▶ Task to carry out: Transcribe exactly, please, the lines from the one containing "transform (493, 2378)" through the end of the records below, and leave out the pictures.

Given data START

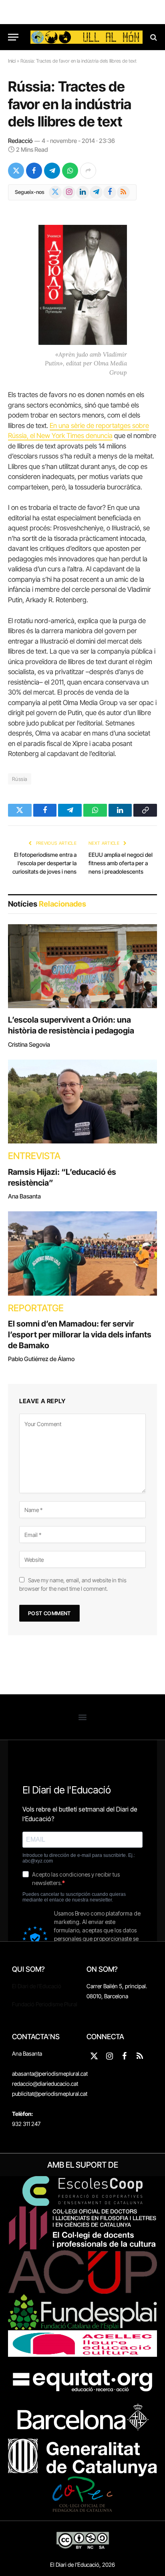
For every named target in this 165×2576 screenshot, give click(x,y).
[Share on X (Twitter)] (16, 171)
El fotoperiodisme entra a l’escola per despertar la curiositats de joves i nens (44, 863)
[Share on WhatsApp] (70, 171)
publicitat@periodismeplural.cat (49, 2093)
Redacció (20, 141)
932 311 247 (26, 2123)
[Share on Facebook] (34, 171)
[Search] (153, 37)
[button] (82, 1717)
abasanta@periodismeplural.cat (50, 2073)
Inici (12, 61)
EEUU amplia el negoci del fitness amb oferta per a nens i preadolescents (121, 863)
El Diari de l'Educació (36, 1986)
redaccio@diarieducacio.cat (45, 2083)
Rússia (19, 779)
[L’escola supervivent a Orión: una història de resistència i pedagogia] (82, 966)
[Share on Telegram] (52, 171)
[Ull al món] (86, 37)
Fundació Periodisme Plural (44, 2004)
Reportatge (36, 1308)
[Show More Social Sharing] (88, 171)
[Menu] (13, 37)
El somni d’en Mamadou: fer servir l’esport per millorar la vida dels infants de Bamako (79, 1334)
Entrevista (34, 1156)
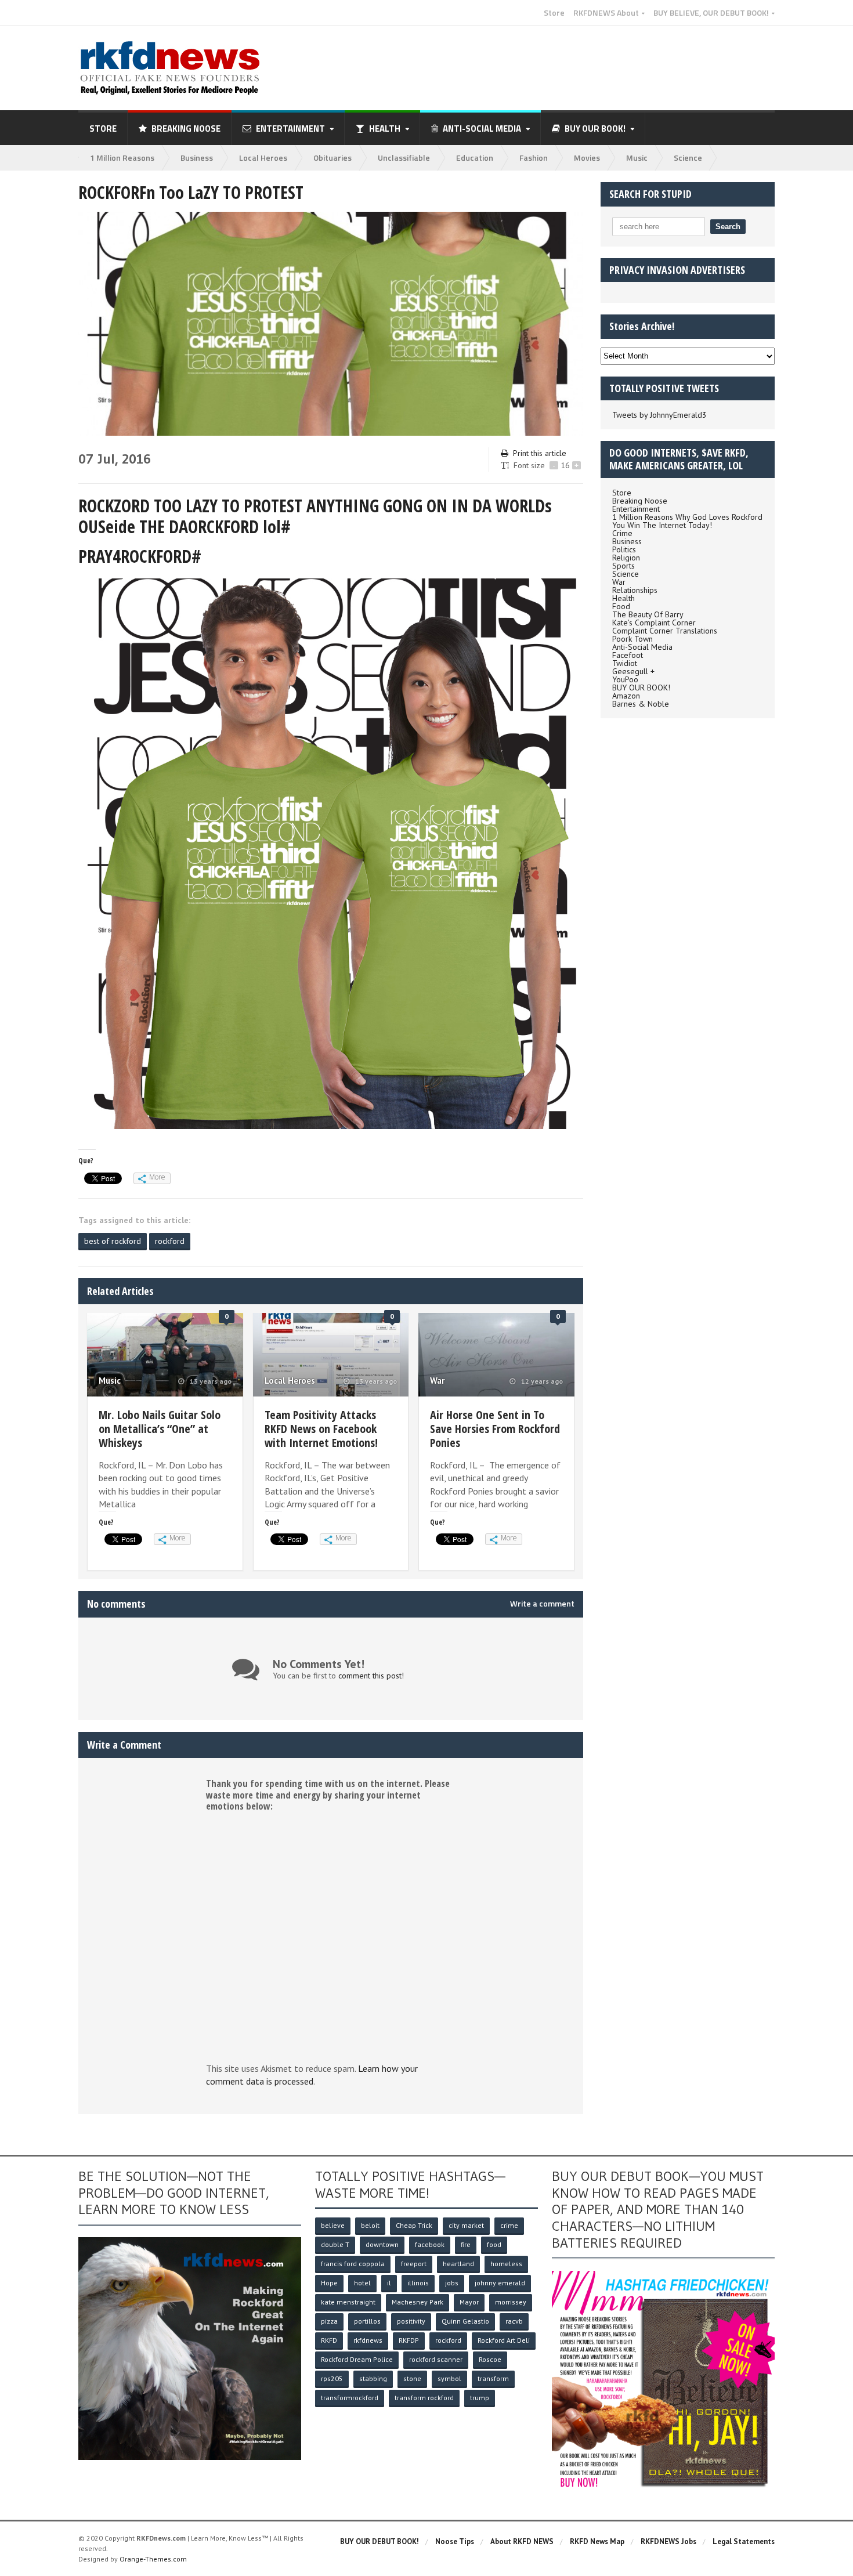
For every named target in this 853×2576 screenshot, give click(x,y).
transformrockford (349, 2397)
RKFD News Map (597, 2541)
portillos (367, 2321)
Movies (587, 157)
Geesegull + (633, 671)
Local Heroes (263, 157)
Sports (623, 565)
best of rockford (112, 1241)
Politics (624, 549)
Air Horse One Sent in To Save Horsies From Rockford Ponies (495, 1428)
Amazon (626, 695)
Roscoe (490, 2359)
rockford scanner (435, 2359)
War (437, 1380)
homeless (506, 2263)
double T (335, 2244)
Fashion (533, 157)
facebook (429, 2244)
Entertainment (636, 509)
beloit (370, 2225)
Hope (329, 2282)
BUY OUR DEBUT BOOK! (379, 2541)
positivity (411, 2321)
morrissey (510, 2302)
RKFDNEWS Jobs (668, 2541)
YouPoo (625, 679)
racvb (514, 2321)
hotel (362, 2282)
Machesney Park (417, 2302)
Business (196, 157)
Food (621, 606)
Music (637, 157)
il (389, 2282)
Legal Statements (744, 2541)
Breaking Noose (186, 128)
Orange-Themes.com (153, 2559)
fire (466, 2244)
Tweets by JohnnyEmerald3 (659, 415)
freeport (413, 2263)
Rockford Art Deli (504, 2340)
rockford (170, 1241)
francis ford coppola (353, 2263)
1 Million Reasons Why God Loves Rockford (687, 517)
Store (554, 13)
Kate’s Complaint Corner (654, 622)
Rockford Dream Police (357, 2359)
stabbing (373, 2378)
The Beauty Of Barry (648, 614)
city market (466, 2225)
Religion (626, 557)
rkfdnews (367, 2340)
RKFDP (409, 2340)
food (494, 2244)
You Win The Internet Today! (662, 525)
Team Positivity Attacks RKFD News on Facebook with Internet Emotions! (321, 1428)
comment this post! (371, 1675)
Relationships (634, 590)
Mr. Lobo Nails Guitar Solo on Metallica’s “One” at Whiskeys (160, 1428)
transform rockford (424, 2397)
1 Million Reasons (122, 157)
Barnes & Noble (640, 704)
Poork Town (632, 639)
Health (623, 598)
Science (688, 157)
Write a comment (542, 1604)
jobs (451, 2282)
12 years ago (541, 1381)
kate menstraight (348, 2302)
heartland (458, 2263)
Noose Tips (454, 2541)
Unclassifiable (404, 157)
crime (509, 2225)
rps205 (332, 2378)
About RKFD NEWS (522, 2541)
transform (493, 2378)
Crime (622, 533)
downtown (382, 2244)
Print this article (539, 453)
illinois (418, 2282)
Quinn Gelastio (465, 2321)
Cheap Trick (414, 2225)
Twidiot (624, 663)
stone (412, 2378)
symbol (449, 2378)
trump (479, 2397)
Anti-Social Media (642, 647)
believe (333, 2225)
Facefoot (627, 655)
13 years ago (210, 1381)
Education (474, 157)
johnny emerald (500, 2282)
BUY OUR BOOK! (641, 687)
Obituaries (332, 157)
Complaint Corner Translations (664, 630)
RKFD (329, 2340)
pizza (329, 2321)
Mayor (469, 2302)
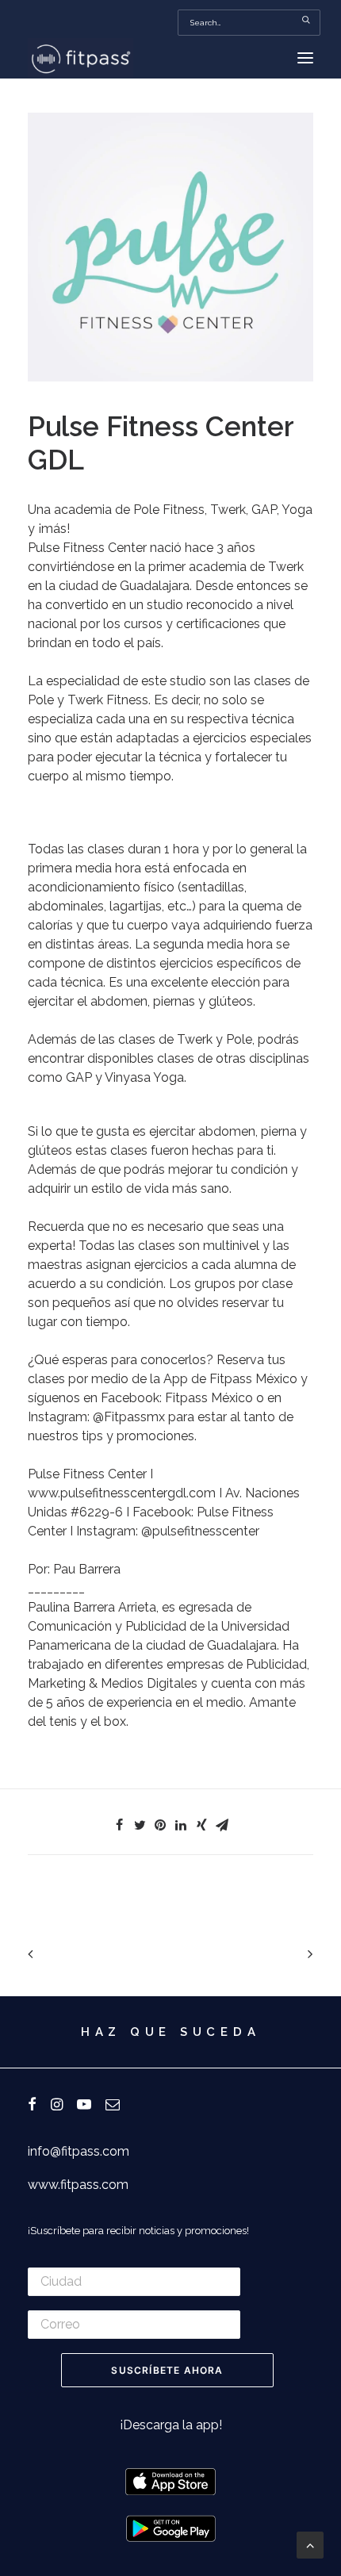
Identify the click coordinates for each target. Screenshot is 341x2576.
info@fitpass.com (78, 2151)
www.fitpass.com (78, 2184)
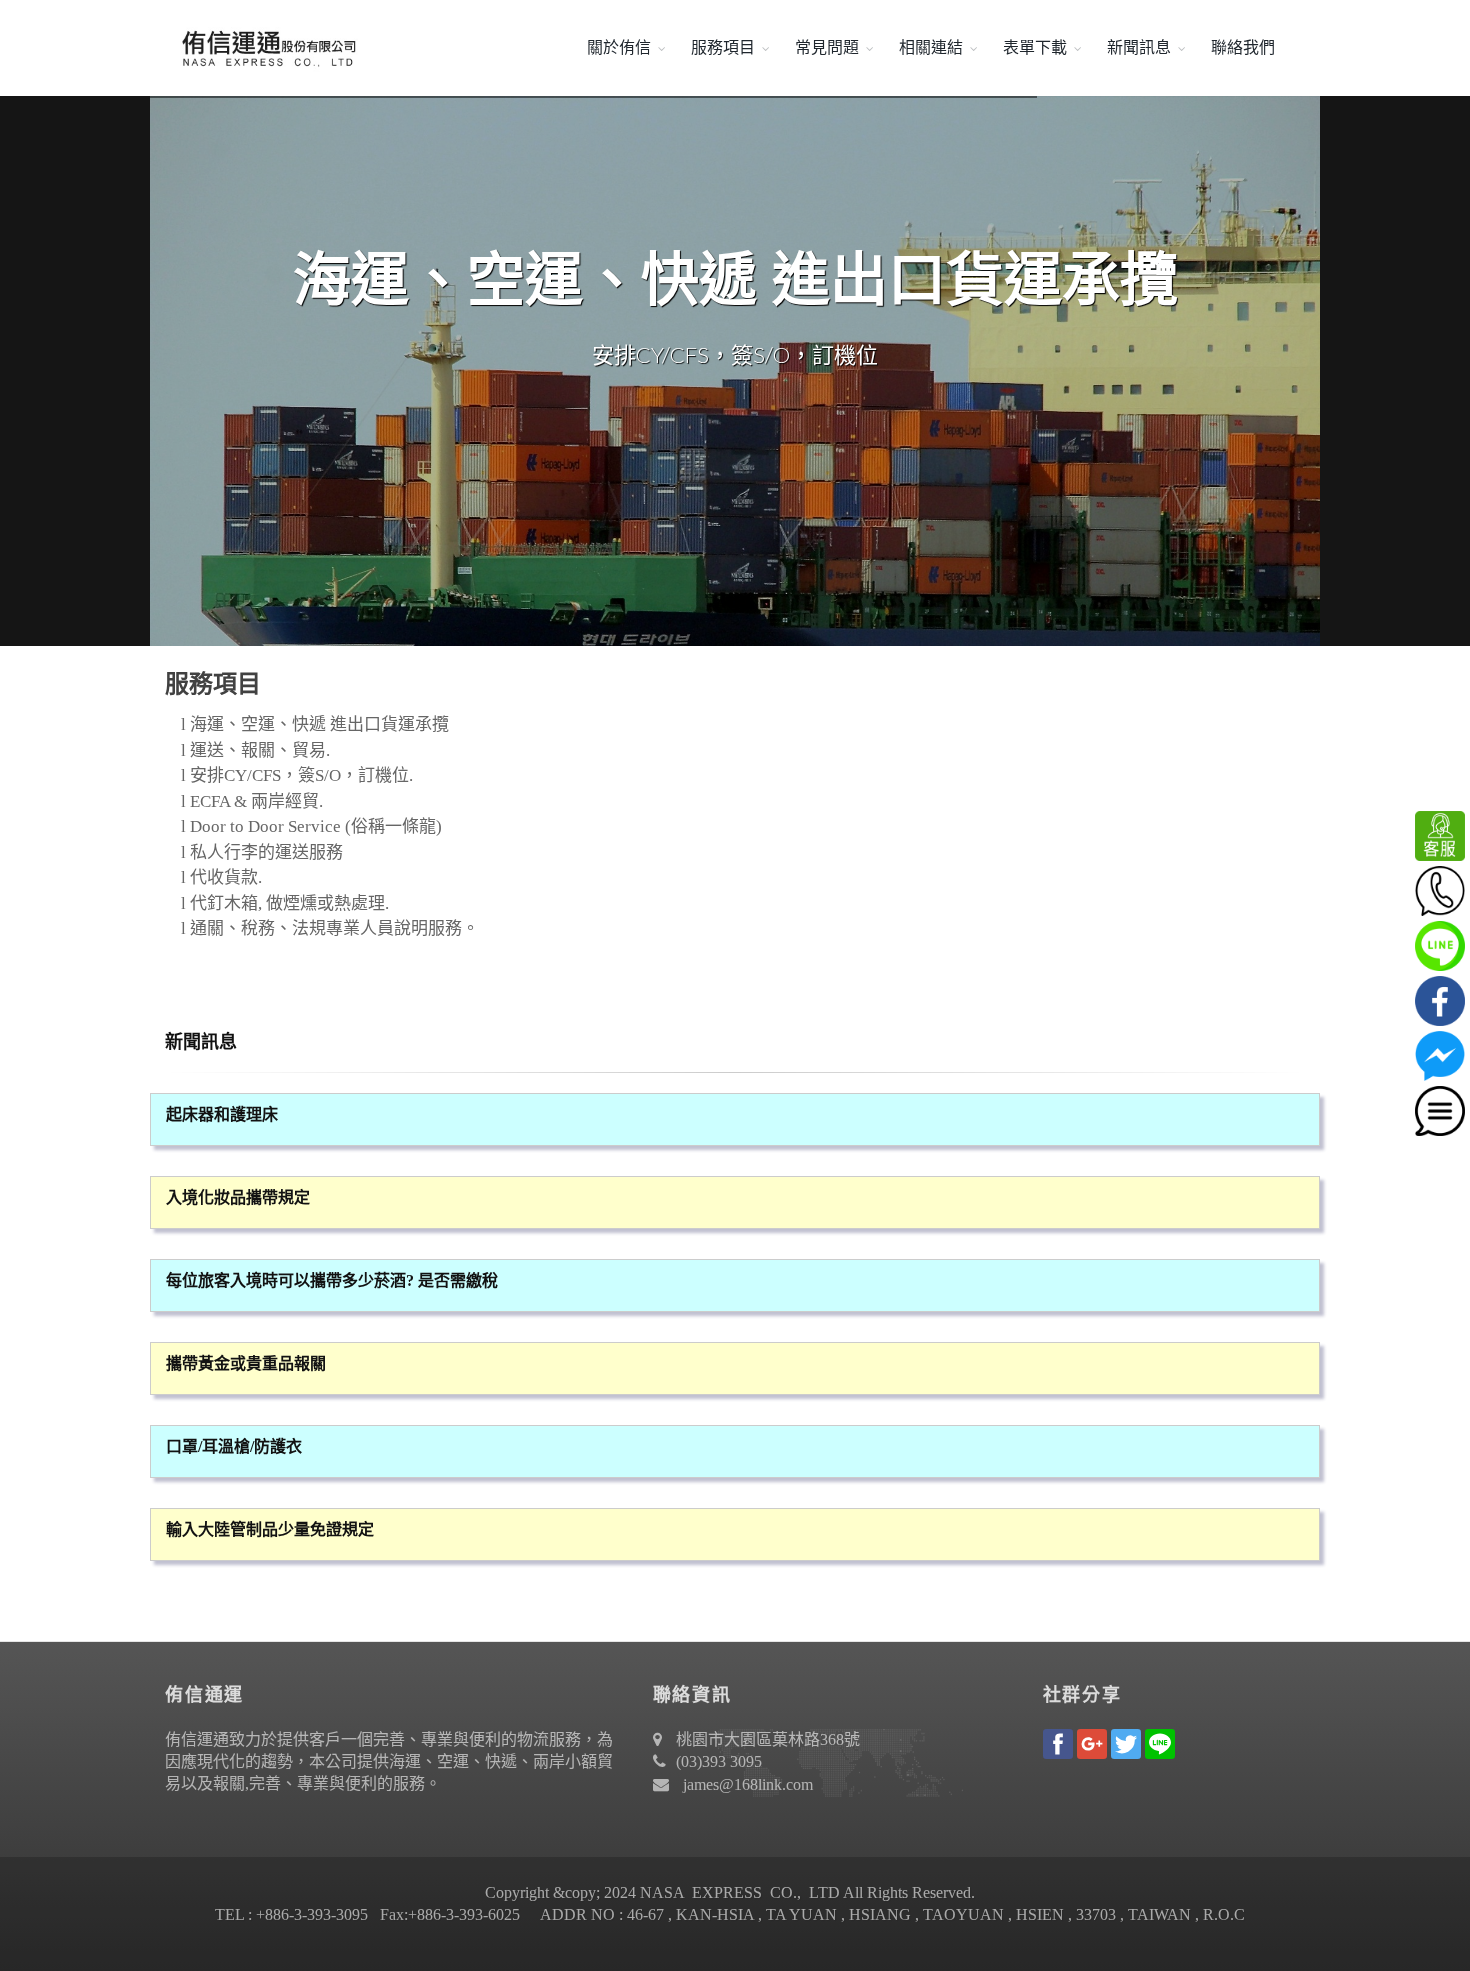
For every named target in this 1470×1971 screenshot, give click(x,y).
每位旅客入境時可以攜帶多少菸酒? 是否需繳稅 (332, 1280)
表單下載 (1035, 47)
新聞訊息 (1139, 47)
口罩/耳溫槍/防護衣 (234, 1446)
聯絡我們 (1243, 47)
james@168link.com (748, 1784)
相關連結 (931, 47)
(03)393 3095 (719, 1761)
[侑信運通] (265, 48)
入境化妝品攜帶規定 (238, 1197)
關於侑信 (619, 47)
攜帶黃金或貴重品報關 (246, 1363)
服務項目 (723, 47)
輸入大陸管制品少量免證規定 (270, 1529)
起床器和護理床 (222, 1114)
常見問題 (827, 47)
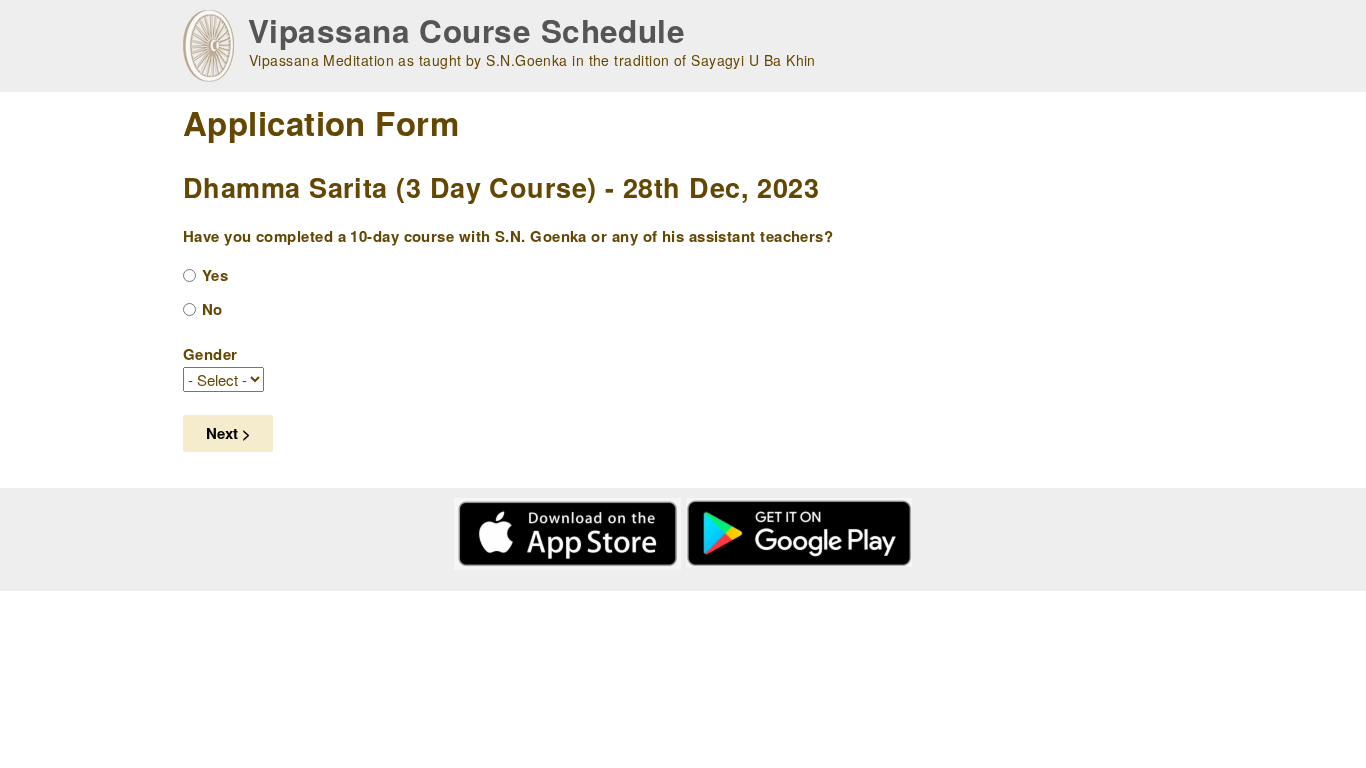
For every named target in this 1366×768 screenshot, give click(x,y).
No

Given data END

▶ Output below:
transform (493, 2378)
Crime (622, 533)
downtown (382, 2244)
Print this article (539, 453)
illinois (418, 2282)
Quinn Gelastio (465, 2321)
Cheap Trick (414, 2225)
Twidiot (624, 663)
stone (412, 2378)
symbol (449, 2378)
trump (479, 2397)
Anti-Social Media (642, 647)
believe (333, 2225)
Facefoot (627, 655)
13 years ago (210, 1381)
Education (474, 157)
johnny emerald (500, 2282)
BUY OUR BOOK! (641, 687)
Obituaries (332, 157)
Complaint Corner Translations (664, 630)
RKFD (329, 2340)
pizza (329, 2321)
Mayor (469, 2302)
Identify the click coordinates for each target. Screenshot is 341x2576.
info@fitpass.com (78, 2151)
www.fitpass.com (78, 2184)
For every named target in this 1470×1971 screenshot, give click(x,y).
每位旅客入境時可以攜帶多少菸酒? 是否需繳稅 (332, 1280)
表單下載 (1035, 47)
新聞訊息 (1139, 47)
口罩/耳溫槍/防護衣 (234, 1446)
聯絡我們 (1243, 47)
james@168link.com (748, 1784)
相關連結 (931, 47)
(03)393 3095 (719, 1761)
[侑信運通] (265, 48)
入境化妝品攜帶規定 (238, 1197)
關於侑信 (619, 47)
攜帶黃金或貴重品報關 (246, 1363)
服務項目 (723, 47)
輸入大陸管制品少量免證規定 (270, 1529)
起床器和護理床 (222, 1114)
常見問題 (827, 47)
For every named target in this 1366×768 screenshot, give click(x,y).
No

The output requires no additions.